Fabiola landed a nursing job at Cedars-Sinai in 2017 and now is in the Imaging department. She's also studying for a master's degree to become a nurse practitioner.

Helping the same patient

Although Fabiola, Jorge and Stacey all work in the Imaging department, they report to different people and generally have no professional contact. Once in a while, though, Fabiola and Jorge have a chance to help the same patient.

"It's something that not many people get to do, work with their siblings," Fabiola says. "I feel very fortunate because he and I are very close."

When she started working at Cedars-Sinai, Fabiola says, it was both comforting and intimidating to be around family. She put pressure on herself not to do anything that would let her close-knit family down.

These days, Fabiola says, she is proud, as the daughter of Mexican immigrants, to have gotten this far in her career and education and to be the family's first nurse.

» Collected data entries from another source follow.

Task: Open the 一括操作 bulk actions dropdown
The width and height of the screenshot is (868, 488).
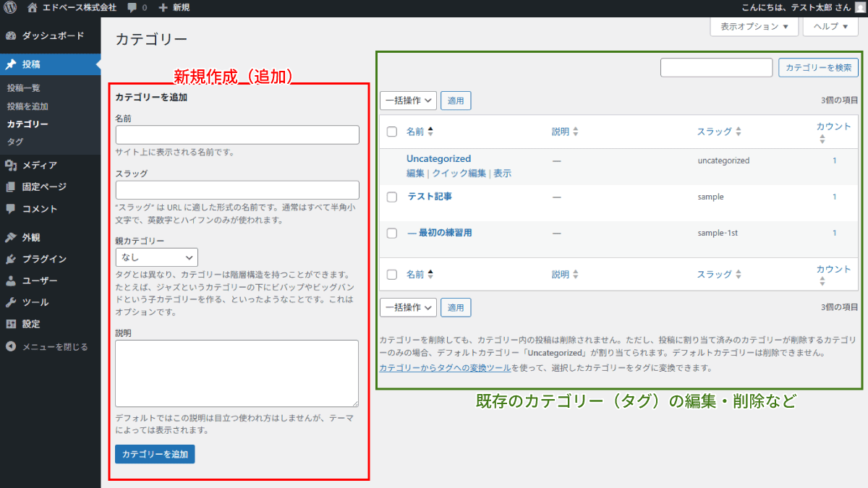Action: (408, 100)
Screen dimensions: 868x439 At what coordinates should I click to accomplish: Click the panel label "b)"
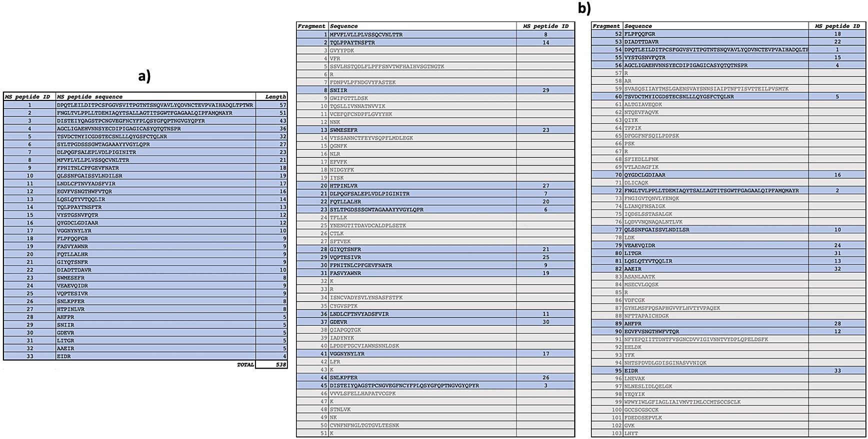pos(584,8)
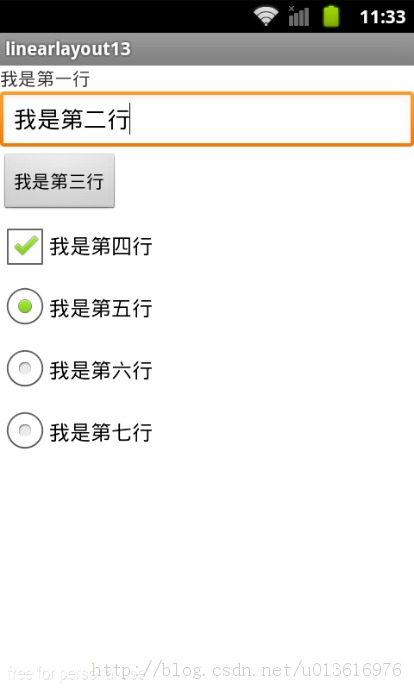Select the 我是第六行 radio circle
This screenshot has height=690, width=414.
(25, 368)
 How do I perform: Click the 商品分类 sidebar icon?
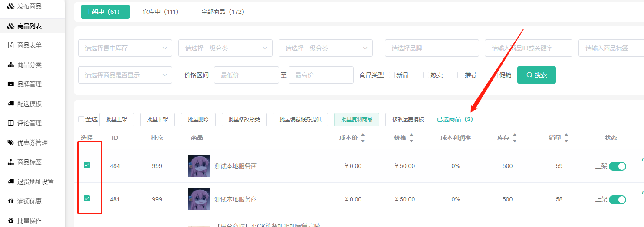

She is gratified that her parents are able to see that their struggle in migrating to another country has not been in vain.

"They've been able to establish a foundation for their kids to be able to thrive in this country," Fabiola says.

The next generation of Cedars-Sinai staff

Will there be a new wave of family members who go to work at Cedars-Sinai? There are no immediate candidates in sight, although Jorge and Stacey have a 17-year-old son, and Eli has a daughter, 8, and a son, 5.

But given her family's track record, "I definitely wouldn't count it out," Fabiola says.

Jorge Arredondo, Stacey Arredondo and Fabiola Romero sitting at a table outside.